• _YOUR INSTRUCTIONS_
Work through the data below line by line and say how many lines hold "pixels"; give only the number.

• _Collected data_
----------------------------------------

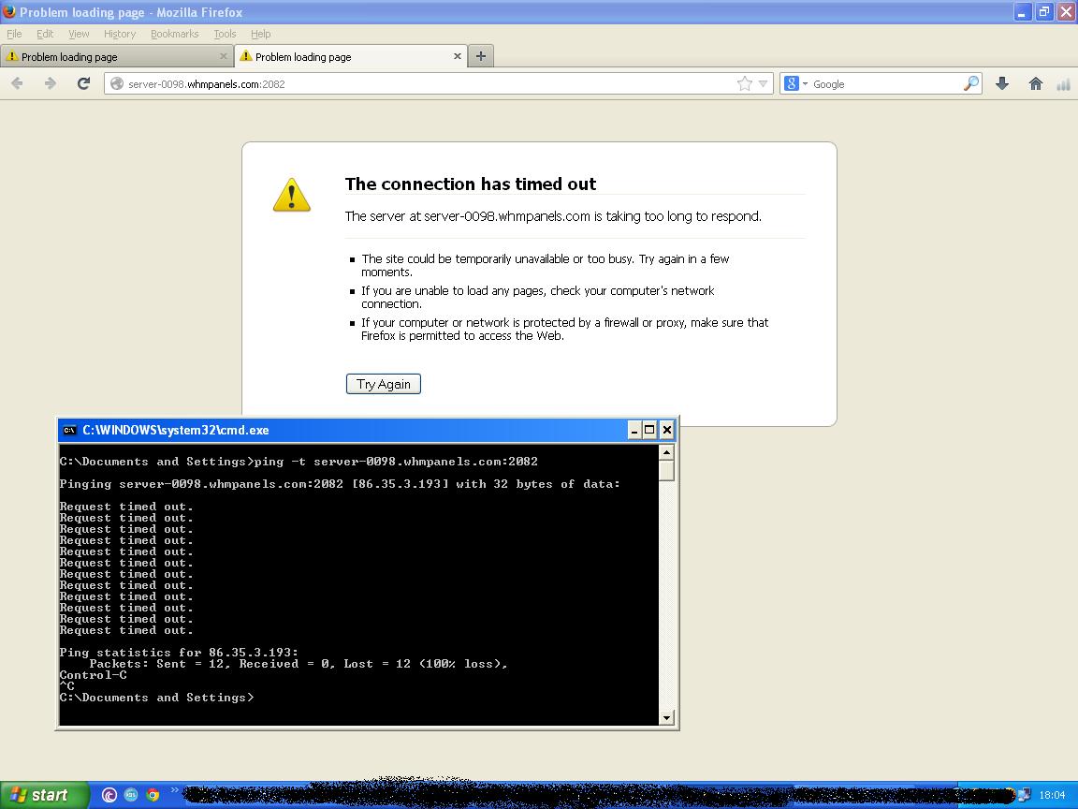Click the magnifying glass search icon
The width and height of the screenshot is (1078, 809).
(970, 83)
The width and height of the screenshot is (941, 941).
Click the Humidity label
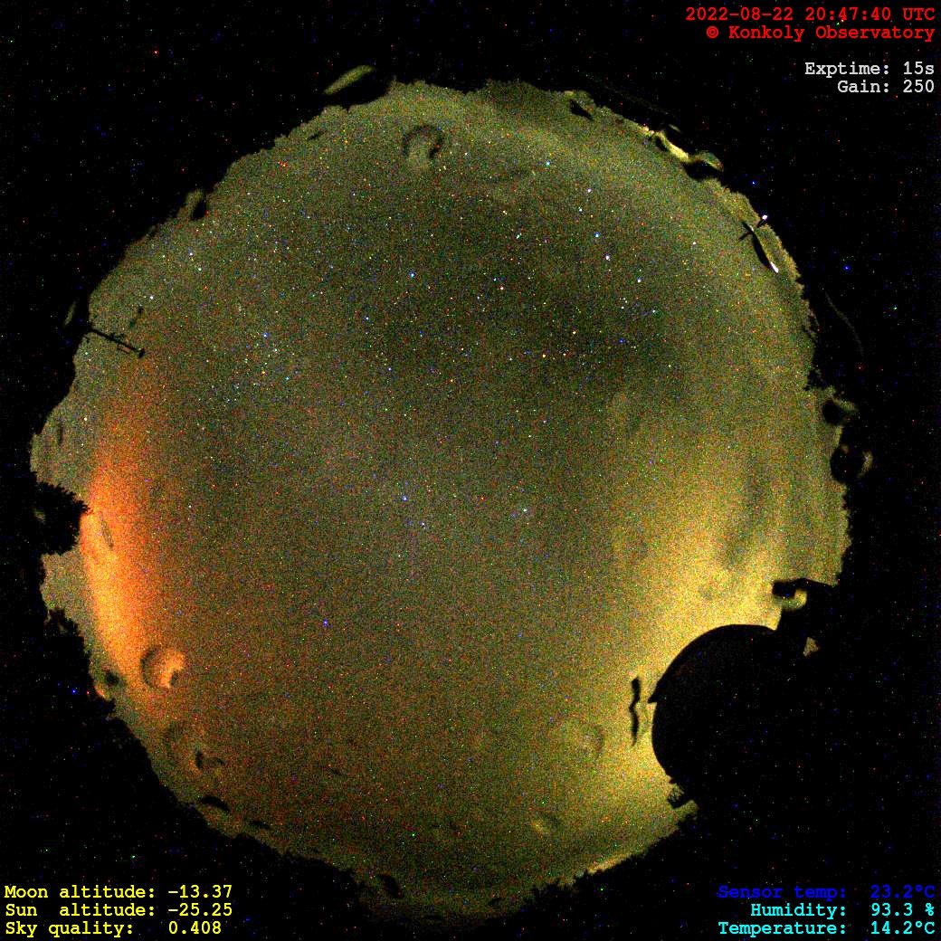coord(798,910)
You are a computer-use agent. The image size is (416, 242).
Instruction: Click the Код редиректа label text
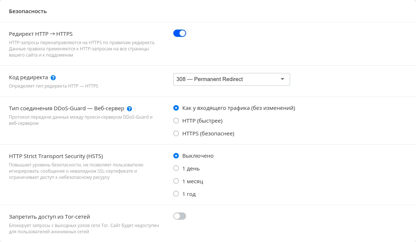28,77
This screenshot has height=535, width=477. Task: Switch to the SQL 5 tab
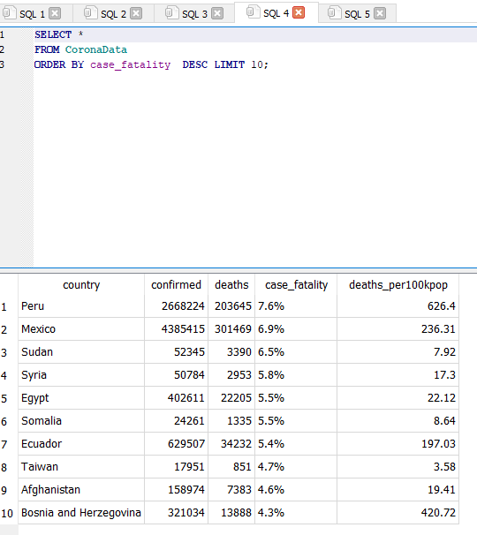point(357,14)
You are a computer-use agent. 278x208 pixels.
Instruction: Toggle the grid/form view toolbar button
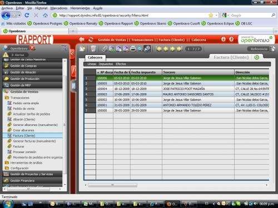coord(147,49)

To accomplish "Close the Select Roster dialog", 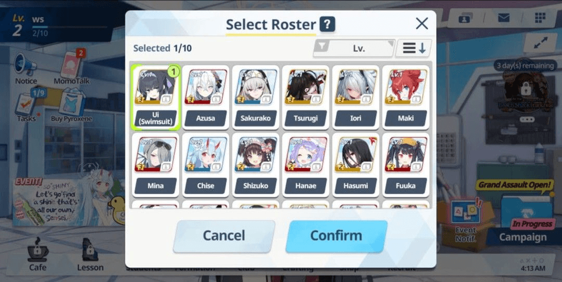I will (422, 23).
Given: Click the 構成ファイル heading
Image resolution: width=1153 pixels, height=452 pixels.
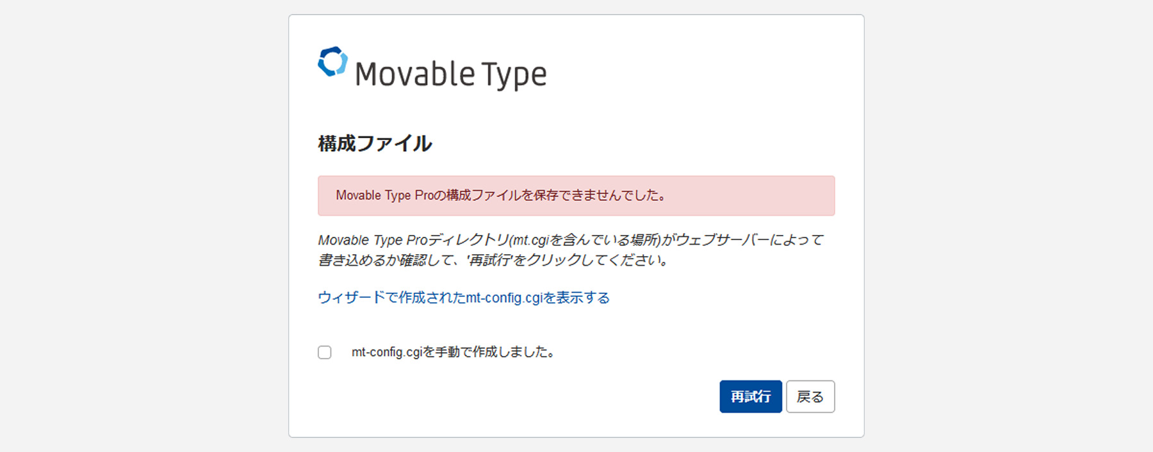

----------------------------------------

• _EXERCISE RESPONSE_
2